## About this task
Your answer should be only the lines below from the one with "Instruction: Open submitter" to the one with "Task: Select the checkbox for the 电工 row", repeated exactly, ends included.

## Entries shown
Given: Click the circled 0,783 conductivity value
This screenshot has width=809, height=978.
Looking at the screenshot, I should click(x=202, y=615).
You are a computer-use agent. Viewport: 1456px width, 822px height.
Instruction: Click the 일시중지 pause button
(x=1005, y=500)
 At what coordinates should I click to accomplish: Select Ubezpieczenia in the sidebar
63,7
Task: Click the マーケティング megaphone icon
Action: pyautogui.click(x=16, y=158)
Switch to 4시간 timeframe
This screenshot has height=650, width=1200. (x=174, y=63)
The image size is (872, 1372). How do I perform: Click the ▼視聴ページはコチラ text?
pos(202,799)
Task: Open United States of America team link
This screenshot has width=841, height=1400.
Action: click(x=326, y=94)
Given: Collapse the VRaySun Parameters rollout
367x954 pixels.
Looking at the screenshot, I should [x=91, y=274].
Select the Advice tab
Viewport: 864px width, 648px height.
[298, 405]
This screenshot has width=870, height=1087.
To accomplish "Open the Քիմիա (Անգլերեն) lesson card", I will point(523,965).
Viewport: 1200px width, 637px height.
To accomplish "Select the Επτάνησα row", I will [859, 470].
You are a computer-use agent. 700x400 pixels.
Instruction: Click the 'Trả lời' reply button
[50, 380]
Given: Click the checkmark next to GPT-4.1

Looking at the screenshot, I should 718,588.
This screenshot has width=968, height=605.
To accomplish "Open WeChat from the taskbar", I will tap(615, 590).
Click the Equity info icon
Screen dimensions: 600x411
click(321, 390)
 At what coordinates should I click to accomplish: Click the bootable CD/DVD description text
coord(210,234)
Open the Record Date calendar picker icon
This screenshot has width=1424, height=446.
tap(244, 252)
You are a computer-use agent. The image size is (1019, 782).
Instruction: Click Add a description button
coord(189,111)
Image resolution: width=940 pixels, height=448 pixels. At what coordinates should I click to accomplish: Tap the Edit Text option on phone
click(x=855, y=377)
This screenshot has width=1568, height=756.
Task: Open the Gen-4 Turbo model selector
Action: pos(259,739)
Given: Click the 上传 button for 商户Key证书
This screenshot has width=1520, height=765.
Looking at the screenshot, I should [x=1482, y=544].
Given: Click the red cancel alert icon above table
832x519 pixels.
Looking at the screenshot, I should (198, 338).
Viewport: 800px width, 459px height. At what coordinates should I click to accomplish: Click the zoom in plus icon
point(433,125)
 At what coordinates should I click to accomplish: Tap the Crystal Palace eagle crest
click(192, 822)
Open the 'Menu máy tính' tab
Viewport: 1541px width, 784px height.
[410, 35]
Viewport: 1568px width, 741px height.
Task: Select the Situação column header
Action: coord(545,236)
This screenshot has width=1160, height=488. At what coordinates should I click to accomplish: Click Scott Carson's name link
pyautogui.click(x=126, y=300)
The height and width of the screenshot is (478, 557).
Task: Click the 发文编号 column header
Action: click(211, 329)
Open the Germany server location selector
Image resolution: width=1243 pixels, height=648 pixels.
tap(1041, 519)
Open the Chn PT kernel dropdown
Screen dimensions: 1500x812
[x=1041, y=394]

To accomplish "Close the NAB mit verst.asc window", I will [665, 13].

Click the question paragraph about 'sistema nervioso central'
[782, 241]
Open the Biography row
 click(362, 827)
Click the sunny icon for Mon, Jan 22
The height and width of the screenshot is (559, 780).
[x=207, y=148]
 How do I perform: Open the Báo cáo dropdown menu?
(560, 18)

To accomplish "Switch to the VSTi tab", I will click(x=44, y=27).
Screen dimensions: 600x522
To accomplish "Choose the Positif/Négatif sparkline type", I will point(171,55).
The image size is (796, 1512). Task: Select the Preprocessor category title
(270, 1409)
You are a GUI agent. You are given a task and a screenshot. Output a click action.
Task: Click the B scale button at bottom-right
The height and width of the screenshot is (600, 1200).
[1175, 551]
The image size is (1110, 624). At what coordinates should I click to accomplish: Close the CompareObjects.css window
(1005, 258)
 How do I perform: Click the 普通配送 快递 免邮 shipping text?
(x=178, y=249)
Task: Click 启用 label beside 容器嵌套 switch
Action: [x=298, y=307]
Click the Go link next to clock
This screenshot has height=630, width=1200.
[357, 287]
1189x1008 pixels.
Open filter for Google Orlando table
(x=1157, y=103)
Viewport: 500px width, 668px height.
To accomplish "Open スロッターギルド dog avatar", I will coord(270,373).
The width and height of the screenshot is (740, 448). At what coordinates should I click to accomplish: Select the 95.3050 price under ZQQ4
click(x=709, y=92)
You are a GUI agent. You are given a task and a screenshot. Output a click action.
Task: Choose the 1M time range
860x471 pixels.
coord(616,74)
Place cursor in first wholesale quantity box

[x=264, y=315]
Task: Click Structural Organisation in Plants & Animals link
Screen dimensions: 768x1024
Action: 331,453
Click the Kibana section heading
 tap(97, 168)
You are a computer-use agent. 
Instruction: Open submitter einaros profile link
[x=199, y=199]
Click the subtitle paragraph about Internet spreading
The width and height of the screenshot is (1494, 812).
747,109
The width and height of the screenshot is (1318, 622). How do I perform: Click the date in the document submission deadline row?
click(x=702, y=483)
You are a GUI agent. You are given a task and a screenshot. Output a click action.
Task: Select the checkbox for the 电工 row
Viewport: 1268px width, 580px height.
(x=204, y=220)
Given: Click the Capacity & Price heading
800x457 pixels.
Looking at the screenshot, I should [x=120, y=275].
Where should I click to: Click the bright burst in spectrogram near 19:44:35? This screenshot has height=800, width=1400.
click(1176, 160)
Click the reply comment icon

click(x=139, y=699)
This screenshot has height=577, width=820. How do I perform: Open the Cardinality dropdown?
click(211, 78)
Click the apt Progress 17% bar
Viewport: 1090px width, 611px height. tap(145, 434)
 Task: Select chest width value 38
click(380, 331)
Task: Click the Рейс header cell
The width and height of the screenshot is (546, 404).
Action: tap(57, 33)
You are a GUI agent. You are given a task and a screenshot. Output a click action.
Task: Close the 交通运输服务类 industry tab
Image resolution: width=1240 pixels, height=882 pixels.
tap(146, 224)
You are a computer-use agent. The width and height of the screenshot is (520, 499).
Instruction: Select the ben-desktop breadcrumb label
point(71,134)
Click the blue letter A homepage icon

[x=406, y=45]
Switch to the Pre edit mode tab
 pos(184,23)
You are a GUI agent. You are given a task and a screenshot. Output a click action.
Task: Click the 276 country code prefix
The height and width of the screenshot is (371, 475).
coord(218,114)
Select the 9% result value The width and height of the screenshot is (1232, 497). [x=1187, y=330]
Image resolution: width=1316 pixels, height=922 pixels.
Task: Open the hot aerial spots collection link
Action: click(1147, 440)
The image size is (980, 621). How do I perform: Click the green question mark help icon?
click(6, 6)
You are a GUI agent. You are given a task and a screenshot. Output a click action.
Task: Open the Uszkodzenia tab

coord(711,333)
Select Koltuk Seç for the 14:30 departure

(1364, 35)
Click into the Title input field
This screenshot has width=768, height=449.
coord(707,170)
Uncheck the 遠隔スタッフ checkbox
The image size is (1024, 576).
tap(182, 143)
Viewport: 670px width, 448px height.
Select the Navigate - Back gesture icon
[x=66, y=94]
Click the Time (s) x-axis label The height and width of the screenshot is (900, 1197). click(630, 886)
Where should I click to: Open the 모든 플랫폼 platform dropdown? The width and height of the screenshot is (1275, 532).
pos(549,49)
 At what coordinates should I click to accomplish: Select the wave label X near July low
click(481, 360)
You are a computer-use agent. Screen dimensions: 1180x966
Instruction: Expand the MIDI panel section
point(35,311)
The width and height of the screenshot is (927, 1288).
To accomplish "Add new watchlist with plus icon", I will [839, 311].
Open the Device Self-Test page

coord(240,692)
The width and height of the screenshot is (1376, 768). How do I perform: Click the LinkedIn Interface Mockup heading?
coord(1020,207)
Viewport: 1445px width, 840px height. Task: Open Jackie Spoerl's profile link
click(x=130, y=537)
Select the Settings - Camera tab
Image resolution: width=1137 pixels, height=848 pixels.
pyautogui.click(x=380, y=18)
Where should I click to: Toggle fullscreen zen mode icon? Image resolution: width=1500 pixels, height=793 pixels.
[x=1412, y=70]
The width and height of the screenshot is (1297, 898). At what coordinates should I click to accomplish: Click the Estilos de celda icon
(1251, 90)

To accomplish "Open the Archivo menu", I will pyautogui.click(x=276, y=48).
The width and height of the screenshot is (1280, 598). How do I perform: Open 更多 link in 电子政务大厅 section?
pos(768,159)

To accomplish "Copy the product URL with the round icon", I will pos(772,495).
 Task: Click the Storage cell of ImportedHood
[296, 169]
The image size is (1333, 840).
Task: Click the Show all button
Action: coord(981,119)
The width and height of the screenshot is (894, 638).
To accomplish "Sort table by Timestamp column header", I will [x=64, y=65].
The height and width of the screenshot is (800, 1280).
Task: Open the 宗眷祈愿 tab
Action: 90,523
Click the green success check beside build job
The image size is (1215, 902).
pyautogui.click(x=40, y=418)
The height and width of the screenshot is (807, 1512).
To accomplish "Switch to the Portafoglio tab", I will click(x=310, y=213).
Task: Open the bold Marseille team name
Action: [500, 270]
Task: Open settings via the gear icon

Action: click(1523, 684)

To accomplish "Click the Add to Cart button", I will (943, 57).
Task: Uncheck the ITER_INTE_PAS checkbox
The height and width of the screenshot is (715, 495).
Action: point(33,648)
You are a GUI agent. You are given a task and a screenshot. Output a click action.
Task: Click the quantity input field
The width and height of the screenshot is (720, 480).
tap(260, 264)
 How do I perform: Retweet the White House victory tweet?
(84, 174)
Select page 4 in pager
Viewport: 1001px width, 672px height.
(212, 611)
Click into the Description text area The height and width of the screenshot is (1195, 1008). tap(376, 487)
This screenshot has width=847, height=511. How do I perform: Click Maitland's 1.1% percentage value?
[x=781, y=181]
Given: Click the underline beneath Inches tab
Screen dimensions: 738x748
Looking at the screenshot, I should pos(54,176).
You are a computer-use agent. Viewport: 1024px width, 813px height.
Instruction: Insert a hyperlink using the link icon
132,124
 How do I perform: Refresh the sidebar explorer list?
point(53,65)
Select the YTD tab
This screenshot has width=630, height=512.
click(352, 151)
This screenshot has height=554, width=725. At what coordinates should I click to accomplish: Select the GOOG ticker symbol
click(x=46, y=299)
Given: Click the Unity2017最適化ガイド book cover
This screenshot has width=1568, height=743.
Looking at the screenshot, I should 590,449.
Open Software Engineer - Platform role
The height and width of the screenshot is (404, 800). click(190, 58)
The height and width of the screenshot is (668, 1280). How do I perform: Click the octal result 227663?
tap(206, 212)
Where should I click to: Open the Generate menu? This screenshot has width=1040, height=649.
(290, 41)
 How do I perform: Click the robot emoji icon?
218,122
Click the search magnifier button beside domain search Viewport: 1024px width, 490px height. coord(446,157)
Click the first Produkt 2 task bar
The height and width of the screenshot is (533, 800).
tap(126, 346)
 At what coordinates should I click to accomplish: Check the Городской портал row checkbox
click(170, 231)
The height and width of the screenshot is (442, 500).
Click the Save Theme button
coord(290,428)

## Written solution
Instruction: Open submitter einaros profile link
[x=199, y=199]
Click the subtitle paragraph about Internet spreading
The width and height of the screenshot is (1494, 812).
747,109
The width and height of the screenshot is (1318, 622). How do I perform: Click the date in the document submission deadline row?
click(x=702, y=483)
You are a GUI agent. You are given a task and a screenshot. Output a click action.
Task: Select the checkbox for the 电工 row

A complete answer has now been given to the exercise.